A basic word cloud is a typically the starting point for text analysis. A word cloud is a simple visualization—generated by tools such as Voyant, Paper Machines, and Wordle—where one can can view the most frequently used words in a text or group of texts. The size of the word in the word cloud is directly proportional to the number of times a word is used in a given corpus. So the larger the word in the illustration, the more frequently the word is used in the texts from which the word cloud was generated.
There are many types of word clouds you can create (I personally prefer the more colorful, dense clouds created using Paper Machines) and each looks pretty good. You can easily whip up a word cloud for any given text and post it as a nice image to accompany your writing. But this is where many tend to criticize word clouds. Sure, they look great, but just how valuable are word clouds for analysis? What can you do with word clouds that contributes to your argument rather than just a cool-looking but methodologically worthless accompanying image?

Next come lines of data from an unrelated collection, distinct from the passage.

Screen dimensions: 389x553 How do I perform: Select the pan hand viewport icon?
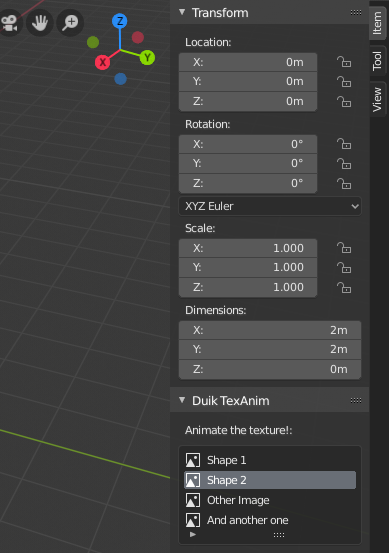click(39, 23)
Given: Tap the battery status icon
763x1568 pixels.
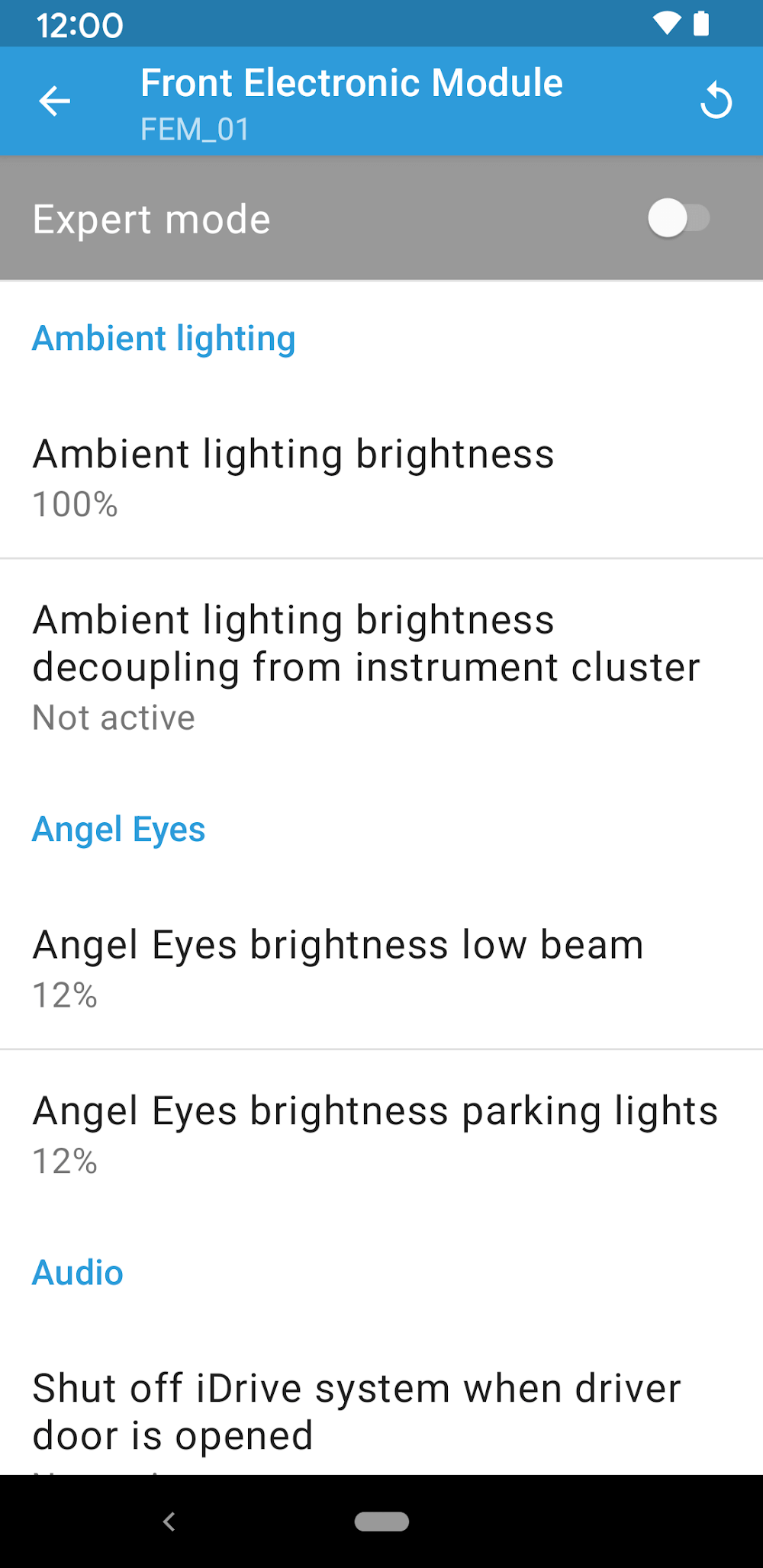Looking at the screenshot, I should (701, 24).
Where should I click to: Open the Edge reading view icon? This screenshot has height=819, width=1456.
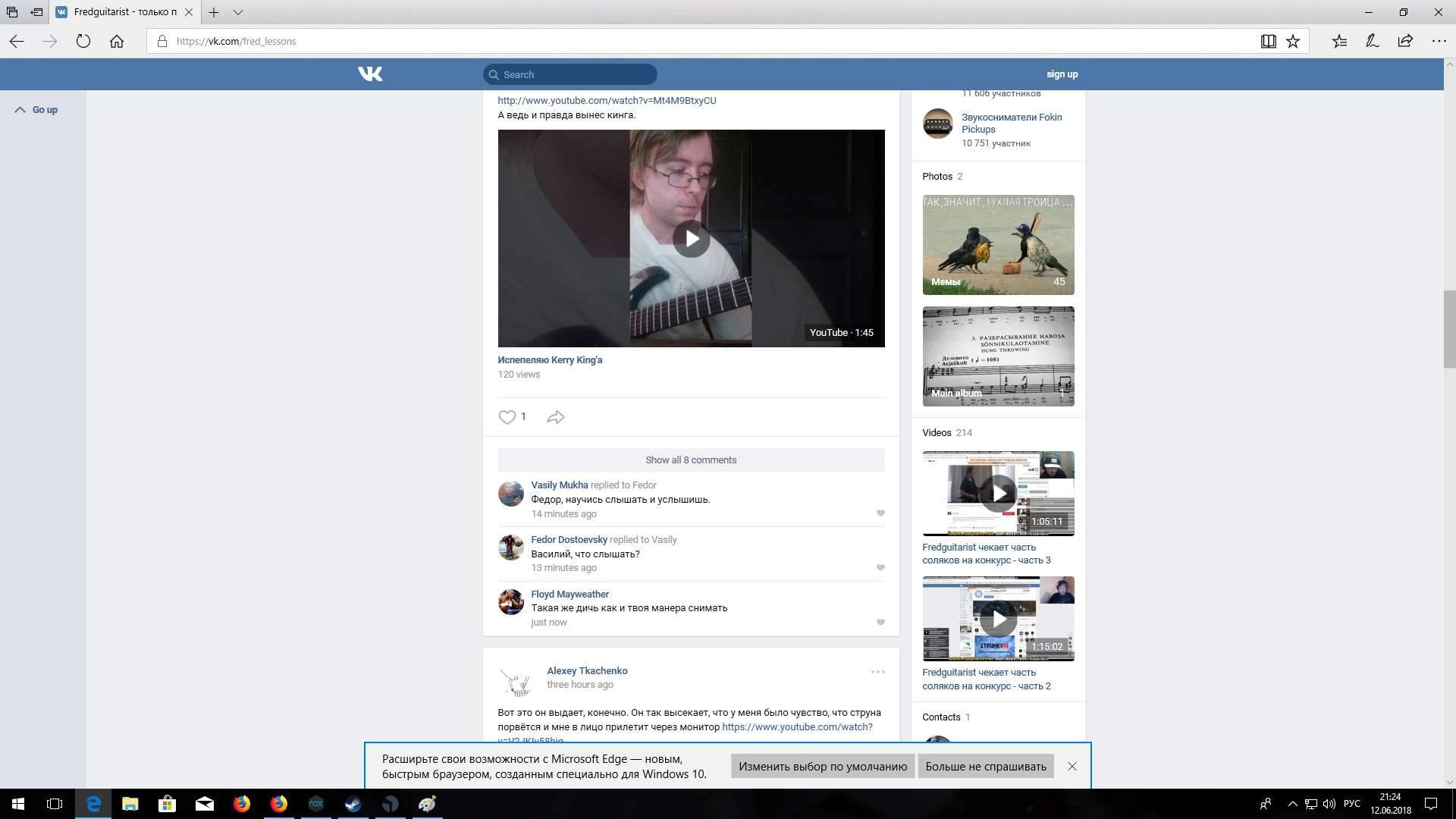1268,41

One of the main criticisms with word clouds is that you lose all context surrounding the words in your corpus. Sure we can see if a document uses a word, and how many times the word is used, but word clouds cannot tell us how a word is used. One can tell that a word is used frequently, but one cannot tell if the speaker or author is referring to the word positively or negatively. For example, an economic history might frequently reference Marx or marxist critiques, but that does not mean that the history is a Marxist economic history. It might be the opposite. Every mention of “Marx” might be accompanied by a criticism, but in a word cloud we cannot see that criticism. The problem with a basic word cloud is that you cannot know for sure why a word is used so frequently without looking into the context.
But this does not mean word clouds are worthless. If one considers word clouds carefully, paying attention to both word frequencies and contextual data, one can pull some interesting conclusions from them. Particularly when pairing word clouds with some of the other data that Voyant and Paper Machines provide, we can use word clouds as an effective starting point for deeper text investigation. Moreover, one can use word clouds of two similar corpora (such as the Globe Stories and Public Submissions) as a comparative tool to spark further inquiry.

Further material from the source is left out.